• _GOAL OF THE EXERCISE_: Pull out every line from the line containing "Task: Click the delete layers trash icon" through the end of the material, both ends included, and reproduce it exactly. Keep pictures out.

• _THE RECORDS_:
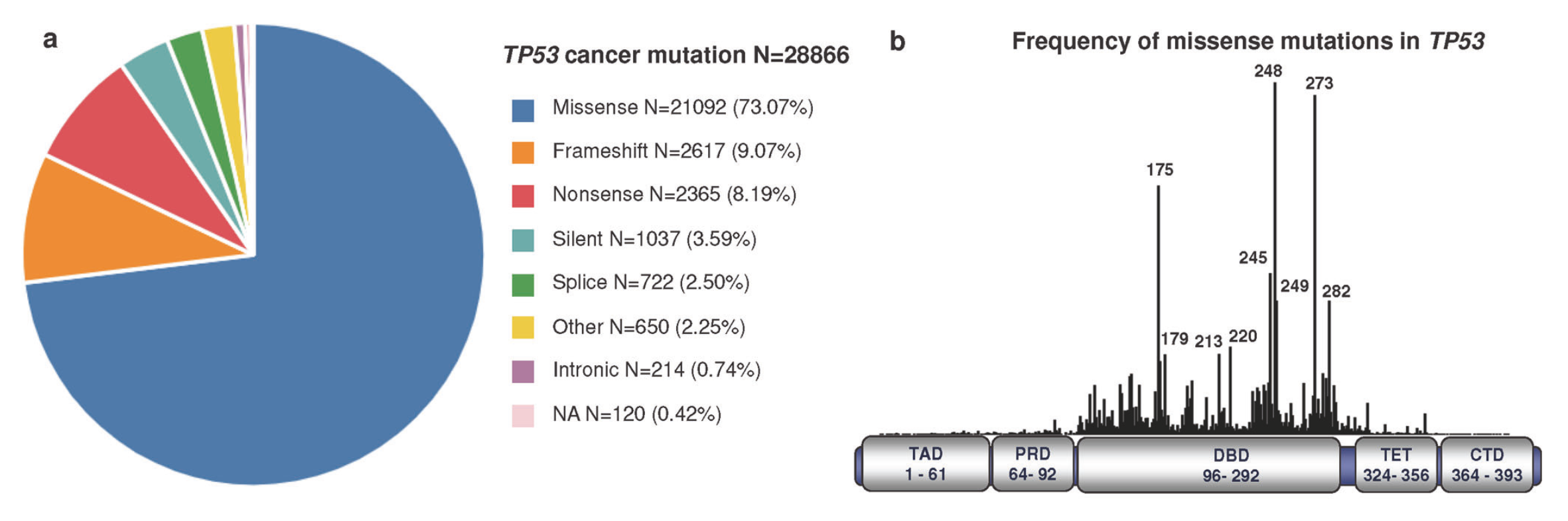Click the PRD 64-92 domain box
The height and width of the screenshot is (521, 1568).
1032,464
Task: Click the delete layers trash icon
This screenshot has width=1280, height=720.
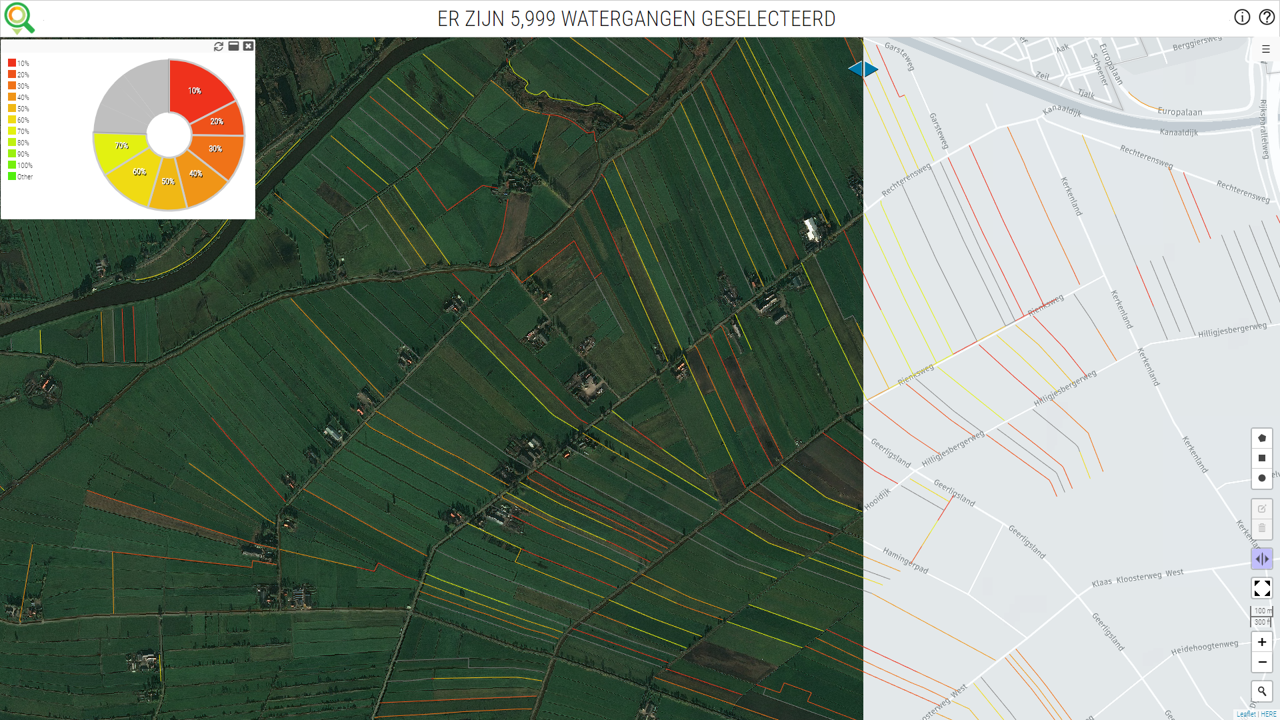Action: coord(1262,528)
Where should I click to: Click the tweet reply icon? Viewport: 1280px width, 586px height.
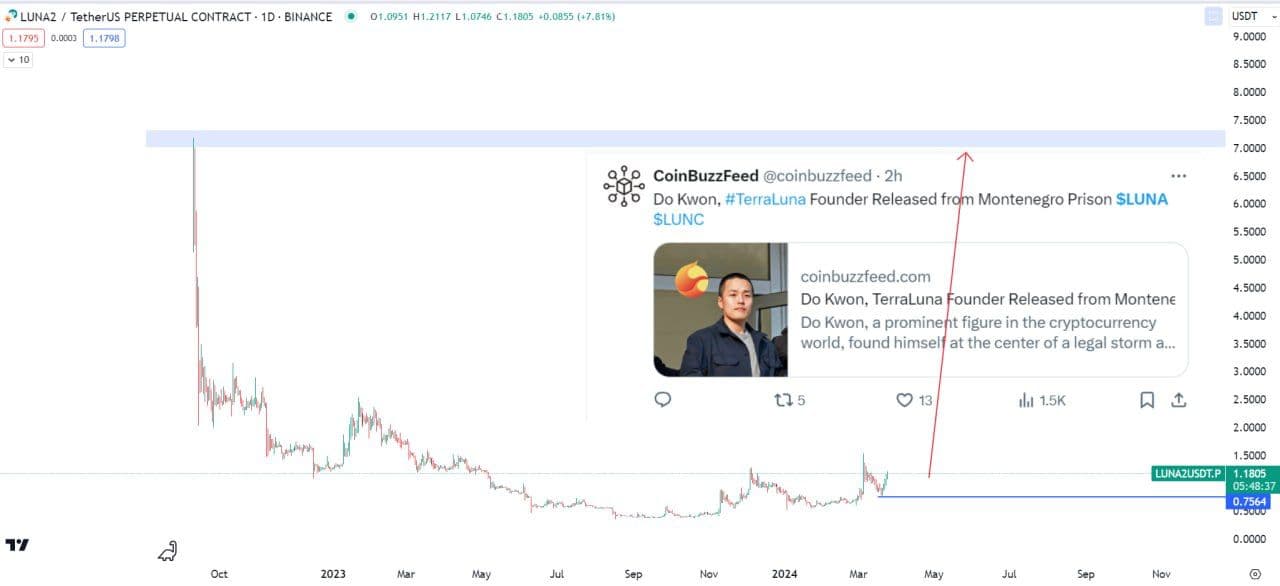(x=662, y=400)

• _ANSWER BOX_:
Task: Click the delete layers trash icon
This screenshot has width=1280, height=720.
Action: coord(1262,528)
Where should I click to: Click the tweet reply icon? Viewport: 1280px width, 586px height.
(x=662, y=400)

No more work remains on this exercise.